Obstructed defecation, present in 120 patients with internal rectal prolapse before LVR, resolved in 59.2% of patients. Constipation was induced in 3%. Fecal incontinence was improved in 88.9% of patients with internal rectal prolapse. At final follow-up, 70.4% of patients reported improvement of functional outcome after LVR for internal rectal prolapse. Thus, symptomatic improvement was significantly lower (p < 0.050) than in patients with total rectal prolapse.

4 Discussion

Surgical treatment of rectal prolapse syndromes, including total rectal prolapse, internal intussusception (or internal prolapse), and rectocele, remains one of the most controversial areas in colorectal surgery [1, 2]. Different opinions and a large number of different operations are described in the literature [4]. LVR was developed in an attempt to fulfill the three main objectives of prolapse surgery: restoration of the anatomy in a reliable, safe, and reproducible way; improvement of anorectal function (fecal incontinence and obstructed defecation); and avoidance of functional sequellae, i.e., constipation, incontinence [9, 10].

Although roughly 40% of patients in this study had had previous pelvic surgery, the need for conversion to laparotomy was very limited. Dissection starts at the sacral promontory with preservation of the right hypogastric nerve. Special care is taken not to damage the left iliac vein at the pelvic inlet. Acute bleeding from the left iliac vein occurred in three patients and required urgent laparotomy.

Dissection in the rectovaginal septum should be very meticulous to avoid any perforation. It can be difficult to complete the dissection down to the pelvic floor. This maneuver is important in treating a low, supra-anal rectocele. In this specific situation, the laparoscopic dissection in the rectovaginal septum can be completed via a small perineotomy. In the long term, five mesh erosions were noted, all into the vagina. All these patients underwent a combined approach with perineotomy for a grade III supra-anal rectocele. No mesh infection or erosion into the rectum was observed in this series. It can be concluded that the use of a polypropylene mesh on the anterior surface of the rectum is safe.

The observed recurrence rate of 4.6% is in line with the reported recurrence rates for classical mesh rectopexy [16]. Failure of the mesh fixation to the sacral promontory was noted in four patients during re-laparoscopy. An adequate anchorage of the mesh to the sacral promontory is essential and this seems to be the Achilles tendon of the procedure.

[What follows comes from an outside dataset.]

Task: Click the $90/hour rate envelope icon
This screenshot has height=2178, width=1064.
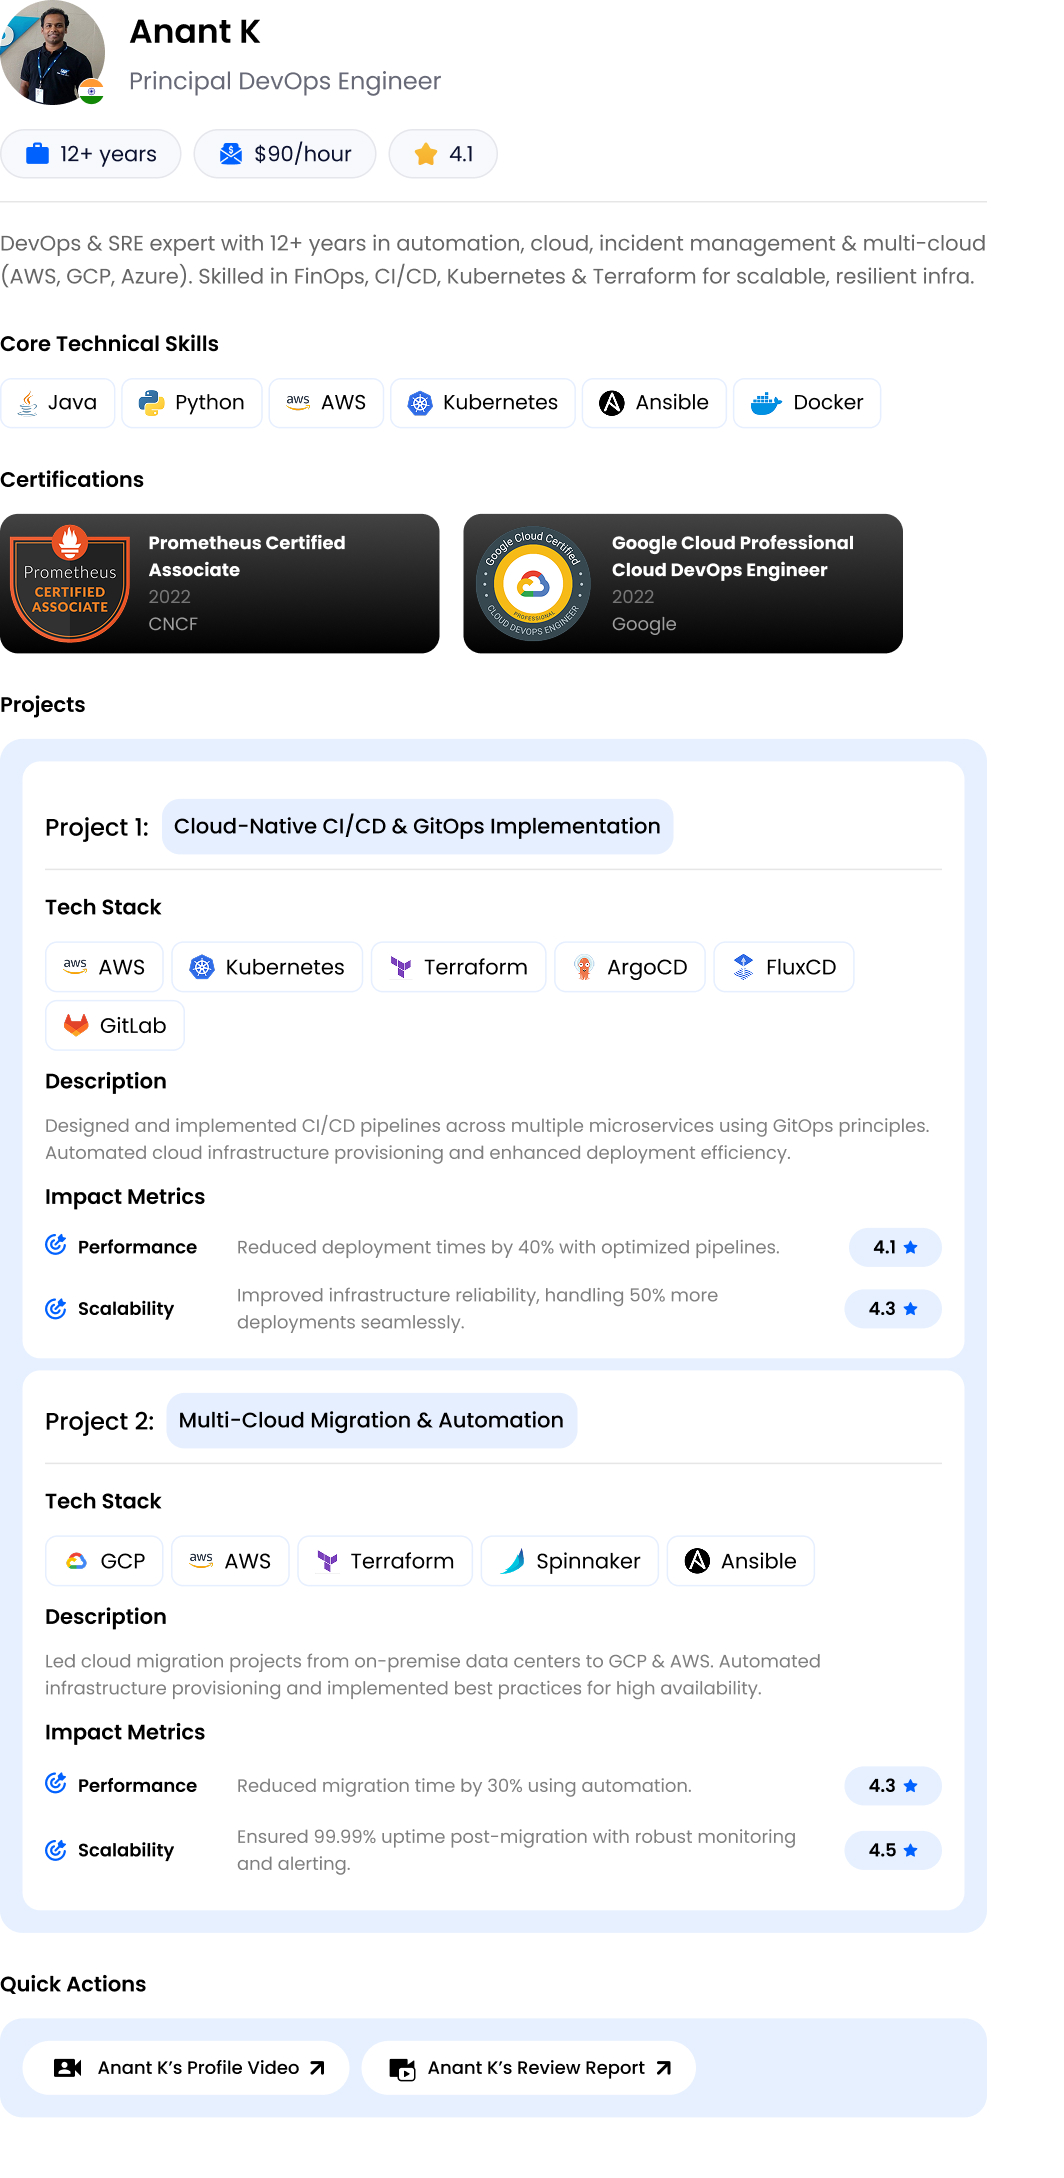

After LVR for total rectal prolapse, a significant improvement occurred in 85% of patients at final follow-up. The symptoms of obstructed defecation resolved completely in 71% of patients, while constipation was induced in only 2.3%. Incontinence improved in 85% of patients. The same tendency can be seen for internal rectal prolapses, although the overall symptomatic improvement was 15% lower, especially in patients with obstructed defecation. Surgeons need to be aware that functional factors may also play a role in obstructed defecation. Therefore, potential functional problems should be investigated prior to LVR in patients with internal rectal prolapse. Moreover, mechanical and functional obstruction may co-exist. Presence of a functional problem might explain why anatomical reconstruction will not, or only partly, improve function in some patients. It is evident that LVR benefits a selected group of patients with internal rectal prolapse. The challenge is to identify which patients.

In conclusion, early and late outcomes after LVR performed during a 10-year period in patients with rectal prolapse syndromes were reviewed. LVC, with or without perineotomy, was found to be safe, with relatively low morbidity. Functional outcome supports its efficacy. The indication for LVR in patients with internal rectal prolapse should be optimized.